# What is required:
Whenever a line below includes the string "will", show it.

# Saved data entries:

★ ★ ★ ★ ★ ★ ★

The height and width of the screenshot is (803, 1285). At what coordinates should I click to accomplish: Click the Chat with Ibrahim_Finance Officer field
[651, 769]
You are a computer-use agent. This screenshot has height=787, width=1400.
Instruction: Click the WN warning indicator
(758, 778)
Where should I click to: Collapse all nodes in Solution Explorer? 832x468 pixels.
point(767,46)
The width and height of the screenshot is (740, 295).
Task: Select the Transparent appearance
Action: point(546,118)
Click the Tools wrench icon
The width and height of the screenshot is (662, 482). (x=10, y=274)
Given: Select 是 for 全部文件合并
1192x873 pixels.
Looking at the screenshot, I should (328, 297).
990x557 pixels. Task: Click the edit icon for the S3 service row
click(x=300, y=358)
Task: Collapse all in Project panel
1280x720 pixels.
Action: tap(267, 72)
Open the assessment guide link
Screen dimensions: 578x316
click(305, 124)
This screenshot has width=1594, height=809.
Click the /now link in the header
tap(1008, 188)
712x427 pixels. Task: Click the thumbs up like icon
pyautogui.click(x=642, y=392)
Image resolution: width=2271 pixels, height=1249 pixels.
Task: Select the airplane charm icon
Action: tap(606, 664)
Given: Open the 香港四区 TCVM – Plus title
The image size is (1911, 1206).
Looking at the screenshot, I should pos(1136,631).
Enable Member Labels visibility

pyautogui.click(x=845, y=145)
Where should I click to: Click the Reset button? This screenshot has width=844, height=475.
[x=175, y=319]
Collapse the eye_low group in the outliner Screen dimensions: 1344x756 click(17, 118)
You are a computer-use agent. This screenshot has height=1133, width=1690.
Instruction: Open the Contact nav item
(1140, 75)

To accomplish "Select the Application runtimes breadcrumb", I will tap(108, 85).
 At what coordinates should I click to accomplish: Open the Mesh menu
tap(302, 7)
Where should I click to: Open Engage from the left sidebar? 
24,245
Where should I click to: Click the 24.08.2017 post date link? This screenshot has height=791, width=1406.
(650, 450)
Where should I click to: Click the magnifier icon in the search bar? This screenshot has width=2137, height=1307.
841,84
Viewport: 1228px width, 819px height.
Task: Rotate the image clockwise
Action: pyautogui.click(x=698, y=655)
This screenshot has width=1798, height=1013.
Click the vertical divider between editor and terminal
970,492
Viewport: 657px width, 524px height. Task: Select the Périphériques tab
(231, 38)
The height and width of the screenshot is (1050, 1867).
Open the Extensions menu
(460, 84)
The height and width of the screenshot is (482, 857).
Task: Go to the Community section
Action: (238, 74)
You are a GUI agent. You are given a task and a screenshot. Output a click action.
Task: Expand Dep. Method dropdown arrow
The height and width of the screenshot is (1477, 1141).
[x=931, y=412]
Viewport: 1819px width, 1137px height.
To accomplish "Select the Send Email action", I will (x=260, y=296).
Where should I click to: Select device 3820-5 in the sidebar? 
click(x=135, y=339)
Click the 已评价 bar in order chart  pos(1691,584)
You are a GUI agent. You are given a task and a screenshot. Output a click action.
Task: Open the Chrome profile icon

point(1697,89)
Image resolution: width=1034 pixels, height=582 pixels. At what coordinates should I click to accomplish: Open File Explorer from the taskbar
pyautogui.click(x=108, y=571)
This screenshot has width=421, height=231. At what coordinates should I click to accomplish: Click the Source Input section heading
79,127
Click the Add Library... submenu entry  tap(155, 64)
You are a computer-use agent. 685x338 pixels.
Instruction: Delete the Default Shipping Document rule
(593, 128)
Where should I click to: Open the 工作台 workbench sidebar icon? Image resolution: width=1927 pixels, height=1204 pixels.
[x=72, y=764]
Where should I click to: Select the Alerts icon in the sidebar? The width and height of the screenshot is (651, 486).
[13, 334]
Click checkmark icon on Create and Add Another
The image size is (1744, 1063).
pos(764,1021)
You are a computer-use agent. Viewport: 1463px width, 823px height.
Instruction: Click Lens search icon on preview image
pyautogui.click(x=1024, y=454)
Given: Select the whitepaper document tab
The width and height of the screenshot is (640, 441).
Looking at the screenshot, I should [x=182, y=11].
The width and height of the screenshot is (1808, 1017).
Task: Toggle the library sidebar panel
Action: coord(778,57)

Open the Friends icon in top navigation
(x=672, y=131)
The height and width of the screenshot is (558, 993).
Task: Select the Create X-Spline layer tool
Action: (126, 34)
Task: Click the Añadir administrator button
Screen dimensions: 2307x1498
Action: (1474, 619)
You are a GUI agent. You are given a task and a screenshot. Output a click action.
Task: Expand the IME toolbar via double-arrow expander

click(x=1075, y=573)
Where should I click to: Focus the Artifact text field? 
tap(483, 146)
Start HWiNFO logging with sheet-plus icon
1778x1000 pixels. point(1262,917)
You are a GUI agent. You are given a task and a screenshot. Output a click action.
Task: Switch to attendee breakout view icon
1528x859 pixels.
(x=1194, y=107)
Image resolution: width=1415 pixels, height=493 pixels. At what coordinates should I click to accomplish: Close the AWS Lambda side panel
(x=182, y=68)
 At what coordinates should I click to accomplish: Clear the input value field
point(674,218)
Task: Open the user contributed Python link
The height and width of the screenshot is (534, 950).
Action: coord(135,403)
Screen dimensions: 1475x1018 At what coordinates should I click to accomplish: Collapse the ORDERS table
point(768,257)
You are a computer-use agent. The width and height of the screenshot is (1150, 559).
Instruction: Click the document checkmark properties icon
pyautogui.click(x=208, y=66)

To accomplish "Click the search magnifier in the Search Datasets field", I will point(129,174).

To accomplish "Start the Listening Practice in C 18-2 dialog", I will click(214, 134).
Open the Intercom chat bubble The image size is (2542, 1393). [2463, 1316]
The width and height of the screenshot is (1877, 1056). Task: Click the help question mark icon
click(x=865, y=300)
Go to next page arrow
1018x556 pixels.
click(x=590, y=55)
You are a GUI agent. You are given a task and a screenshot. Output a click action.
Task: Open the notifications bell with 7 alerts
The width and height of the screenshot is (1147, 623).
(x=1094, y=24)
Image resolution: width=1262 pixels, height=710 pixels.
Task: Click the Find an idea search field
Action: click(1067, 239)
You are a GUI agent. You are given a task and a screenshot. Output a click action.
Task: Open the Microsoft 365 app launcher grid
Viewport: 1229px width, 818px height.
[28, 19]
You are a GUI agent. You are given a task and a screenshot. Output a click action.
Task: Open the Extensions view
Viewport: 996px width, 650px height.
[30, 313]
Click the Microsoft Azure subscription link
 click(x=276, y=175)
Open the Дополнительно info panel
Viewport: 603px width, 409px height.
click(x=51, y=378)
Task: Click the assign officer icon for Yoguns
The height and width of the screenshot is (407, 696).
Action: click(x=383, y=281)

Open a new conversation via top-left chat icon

★ ★ ★ ★ ★ ★ ★

# Written answer:
To accomplish "Select the Application runtimes breadcrumb", I will tap(108, 85).
To accomplish "Select the Send Email action", I will (x=260, y=296).
To accomplish "Click the search magnifier in the Search Datasets field", I will point(129,174).
To accomplish "Start the Listening Practice in C 18-2 dialog", I will click(214, 134).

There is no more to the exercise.